Interestingly, at this moment in time, the Evora GT represents a rolling time paradox. It is one of the few cars that’s old and unchanged enough that we can look at it nostalgically even though it’s still being built. For the next few months, at least. It’s a beautifully inexact machine that delivers a matchless day of driving every single time. Its siren song tugs at our collective enthusiast heartstrings. I reject any successor that comes along and messes with what it gets right with every fiber of my being.
On paper, the upcoming Emira promises much of the Evora GT’s same traits. It’ll offer a manual transmission and the supercharged Camry engine (in certain trims). I haven’t driven it yet and I am optimistic, but also cautiously so. Perhaps it’s because it is the first car Lotus will produce under its new Geely ownership. Perhaps it’s because it wears the new Lotus corporate face and it is one that I do not yet recognize. Perhaps I just feel protective.

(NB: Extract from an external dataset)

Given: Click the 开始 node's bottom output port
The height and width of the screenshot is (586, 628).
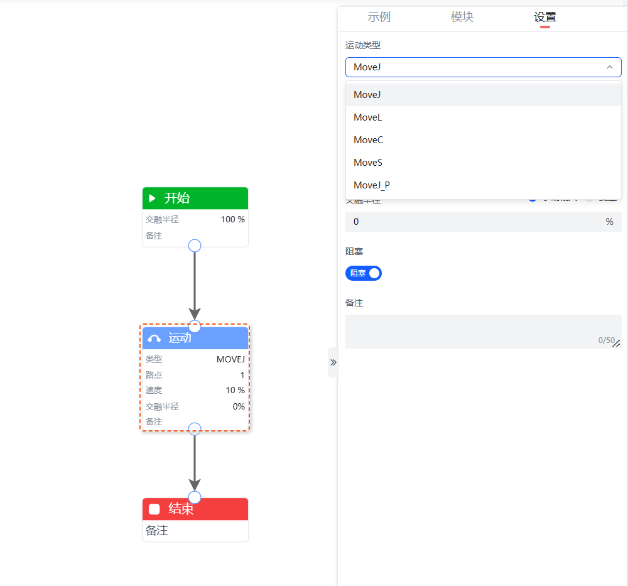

But I ain’t stupid. I know, intellectually, that it’s unjust to think these things of a car I haven’t even seen in person. But for me, these are all thoughts running hot on emotion and mood. That’s just what Lotuses do to your brain. The Emira’s formula already reads like a winner, but the bar is high. Thankfully, though, Lotus as a company has a reputation of not messing with things that aren’t broken. But it also means that to cast the same spell that the Evora does, the British automaker must replace it with a car that’s also just as flawed off the production line, maybe even intentionally so.
Is that something Lotus is still interested in doing? God, I hope so.